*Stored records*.
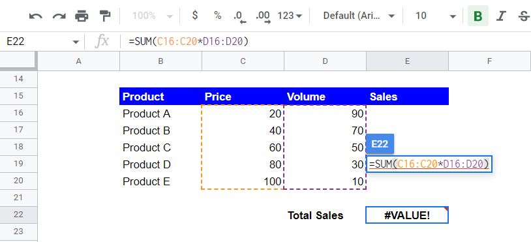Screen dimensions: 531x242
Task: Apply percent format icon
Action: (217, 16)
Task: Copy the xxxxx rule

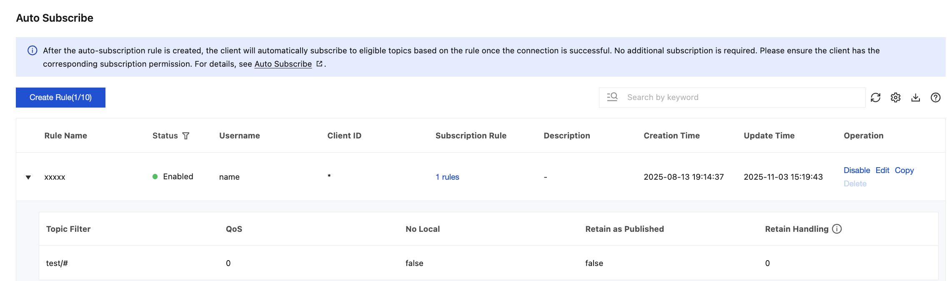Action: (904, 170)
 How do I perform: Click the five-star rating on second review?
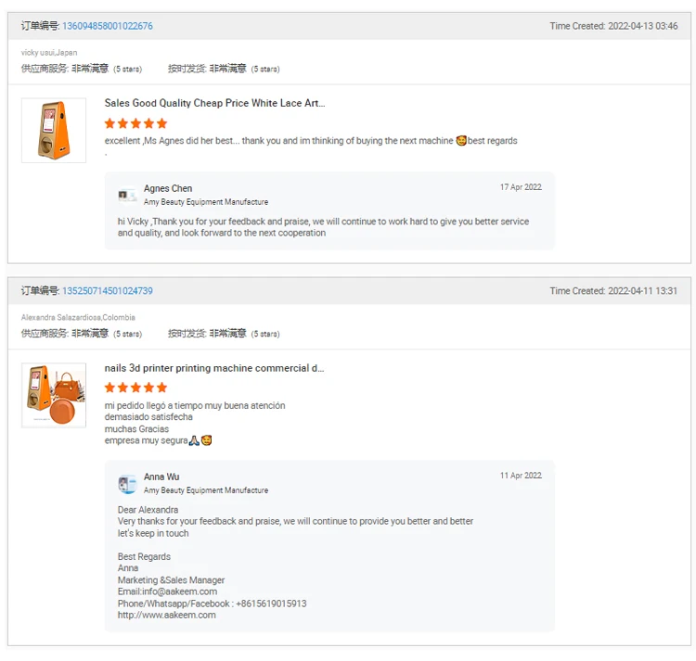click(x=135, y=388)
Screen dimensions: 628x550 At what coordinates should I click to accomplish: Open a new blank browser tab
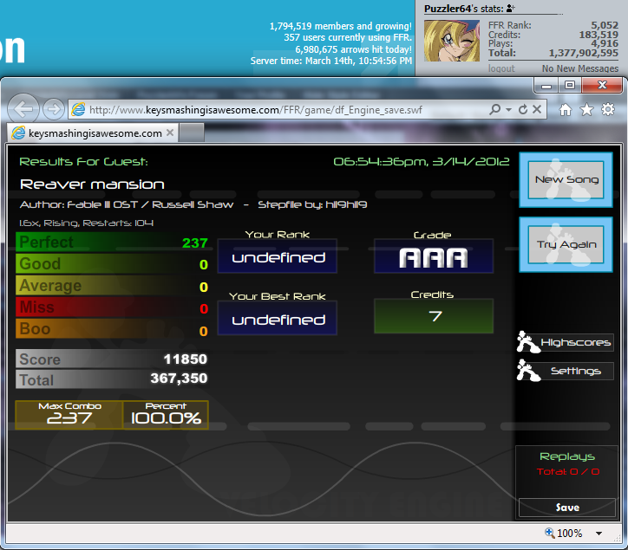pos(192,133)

---

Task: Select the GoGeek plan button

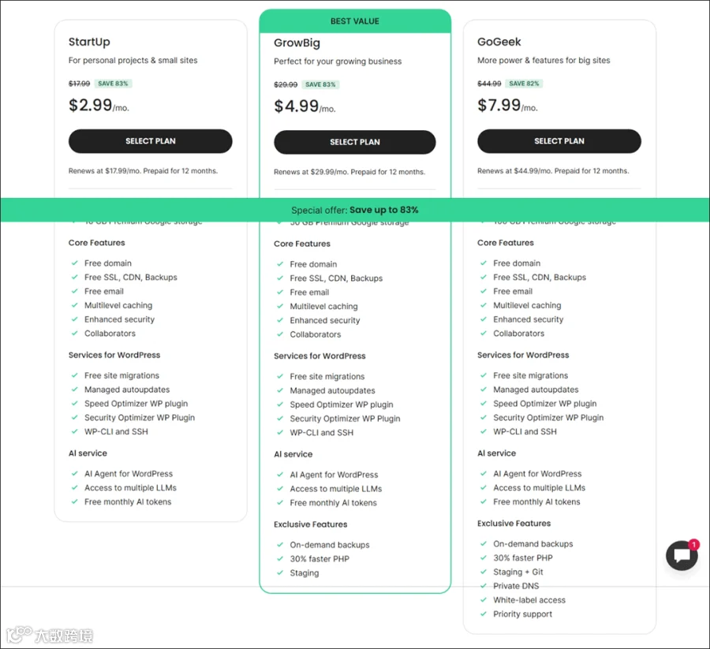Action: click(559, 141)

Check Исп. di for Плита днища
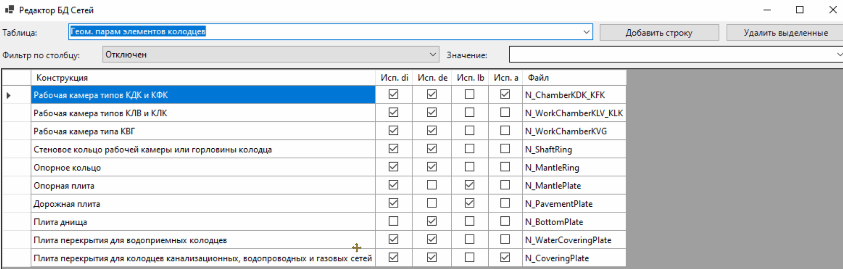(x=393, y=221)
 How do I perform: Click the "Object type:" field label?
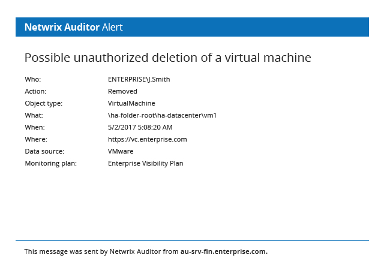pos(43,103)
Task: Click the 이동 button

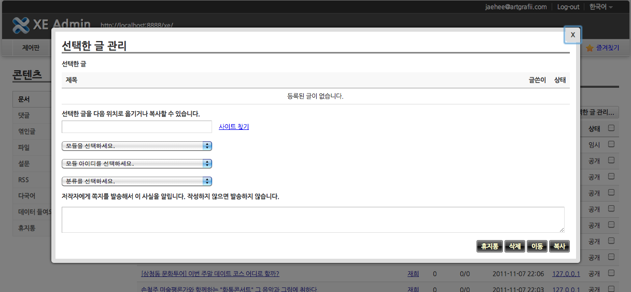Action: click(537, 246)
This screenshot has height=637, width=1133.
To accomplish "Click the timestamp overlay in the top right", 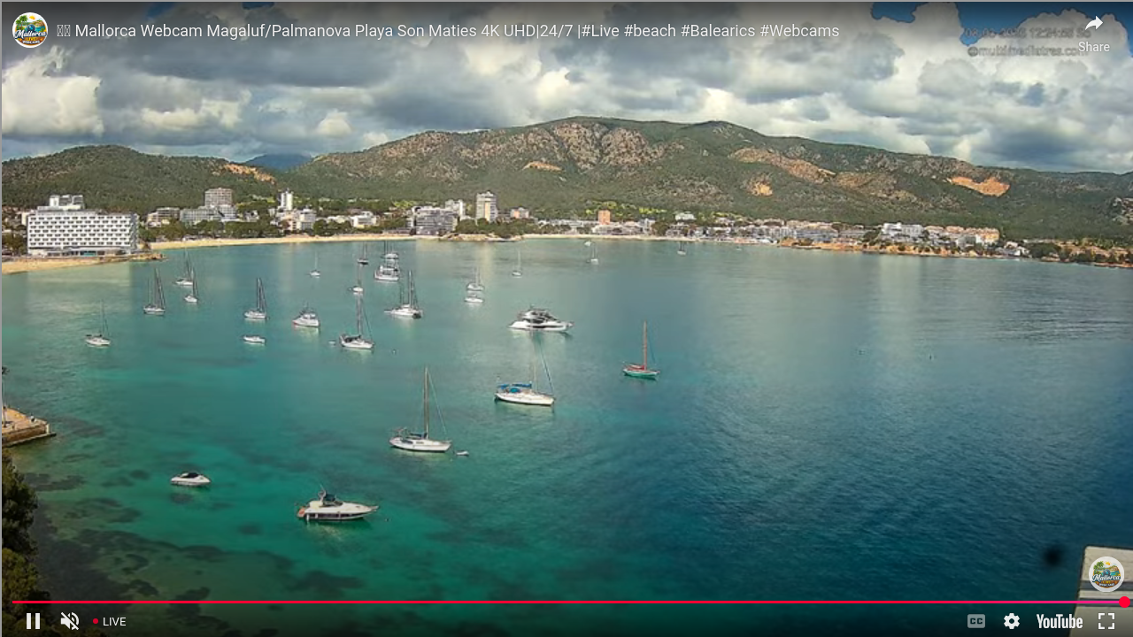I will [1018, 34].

*Task to carry out*.
Output exactly, and only, the lines of the entries above from the one with "Task: Select the GoGeek plan button" up to and including the one with "This screenshot has height=637, width=1133."; pictures are to be left out.

*Answer section*.
Task: Select the GoGeek plan button

Action: click(559, 141)

Check Исп. di for Плита днища
(x=393, y=221)
 How do I perform: Click the "Object type:" field label?
pos(43,103)
Task: Click the 이동 button

Action: click(537, 246)
This screenshot has height=637, width=1133.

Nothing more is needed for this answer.